= About this task =
The result is the exact lines from the one containing "Task: Click the scissors cut icon" through the final line of the entries; leave out the pictures.

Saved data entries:
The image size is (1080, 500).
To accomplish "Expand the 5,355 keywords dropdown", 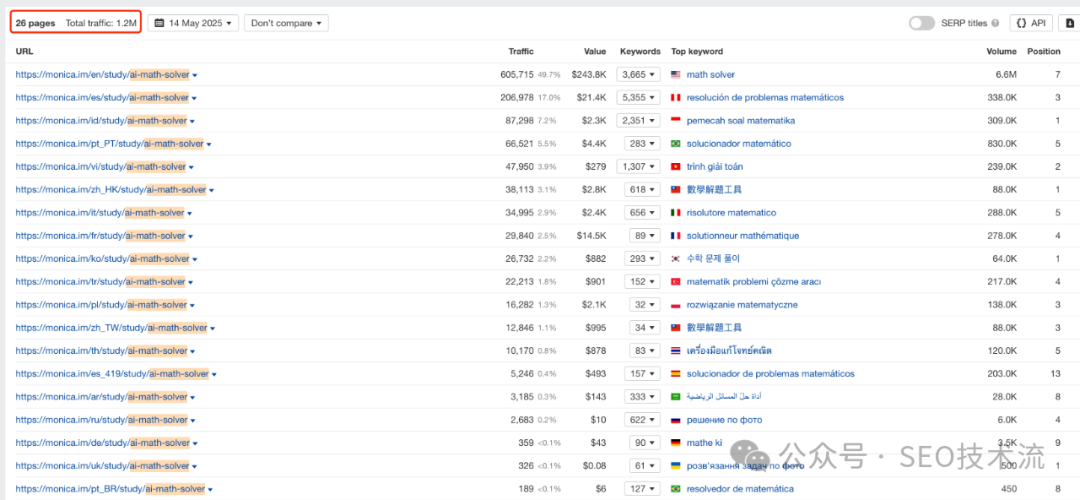I will 638,98.
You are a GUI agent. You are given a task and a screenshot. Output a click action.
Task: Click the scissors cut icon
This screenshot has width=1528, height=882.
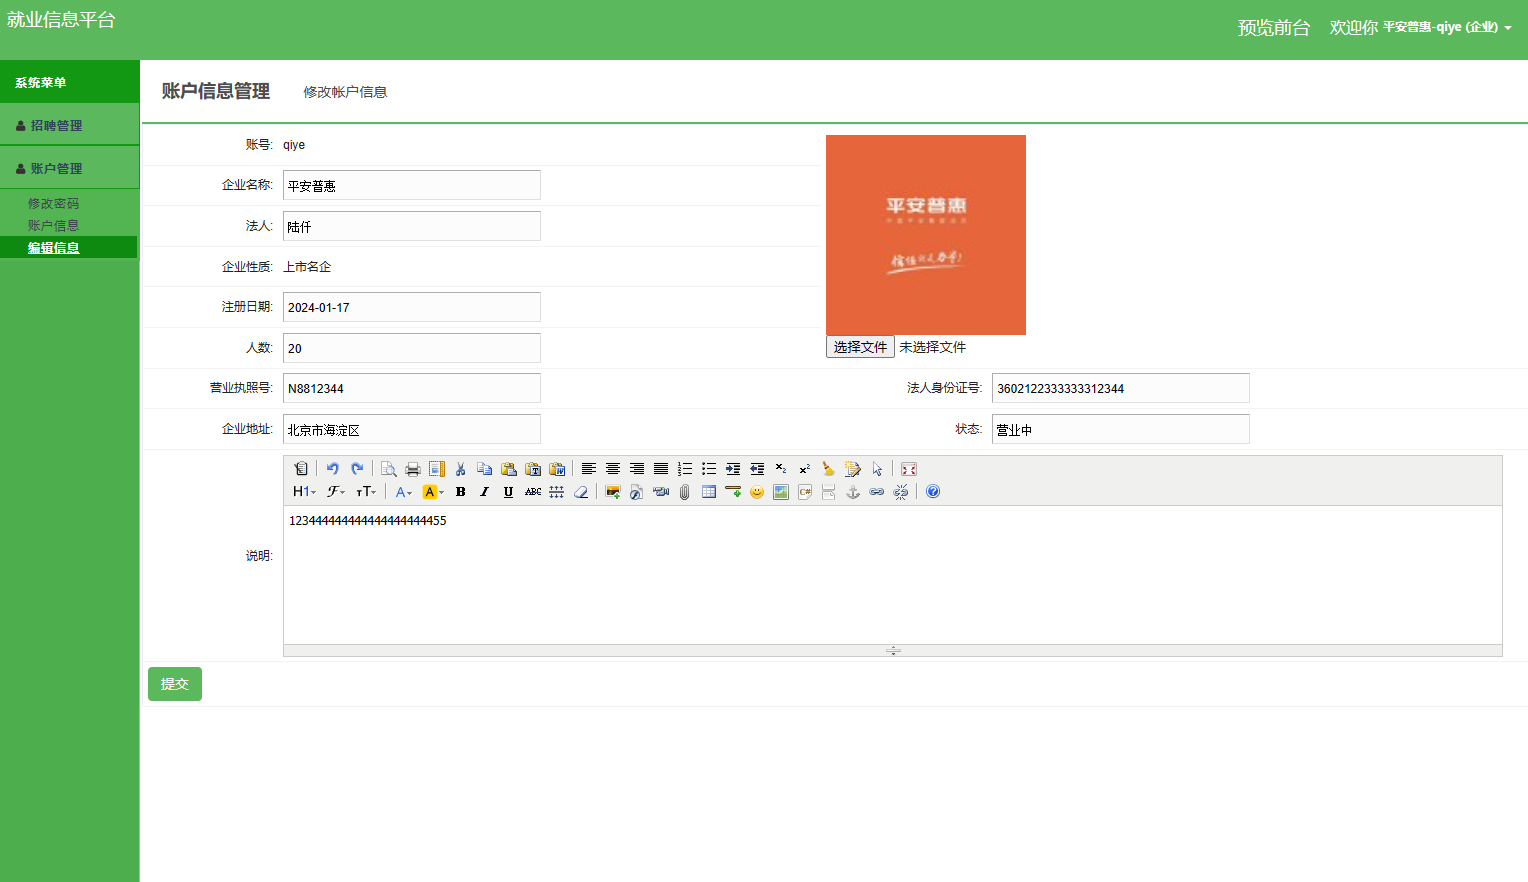tap(460, 469)
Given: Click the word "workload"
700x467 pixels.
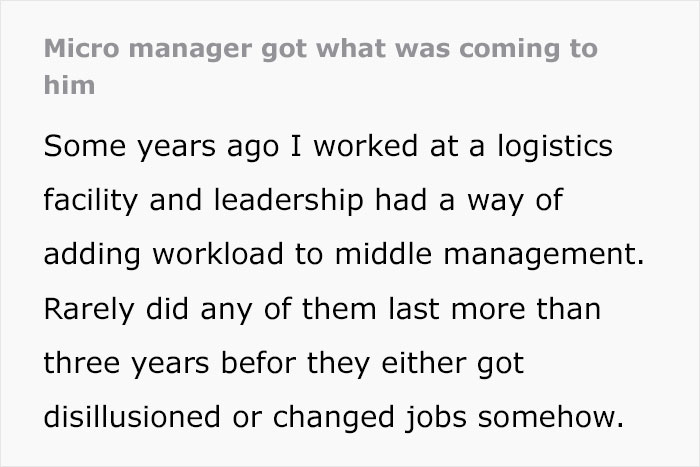Looking at the screenshot, I should [x=219, y=255].
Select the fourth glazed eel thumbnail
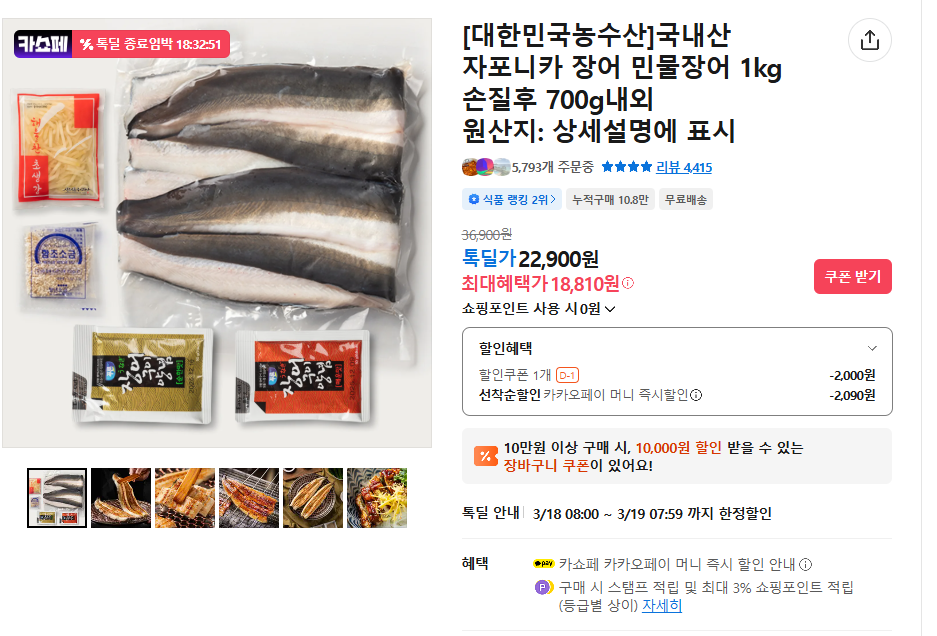Screen dimensions: 937x636 pos(249,498)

= Written solution =
Task: Click the scissors cut icon
This screenshot has width=1528, height=882.
tap(460, 469)
Given: Click the word "workload"
700x467 pixels.
Looking at the screenshot, I should [x=219, y=255].
Select the fourth glazed eel thumbnail
Screen dimensions: 937x636 pos(249,498)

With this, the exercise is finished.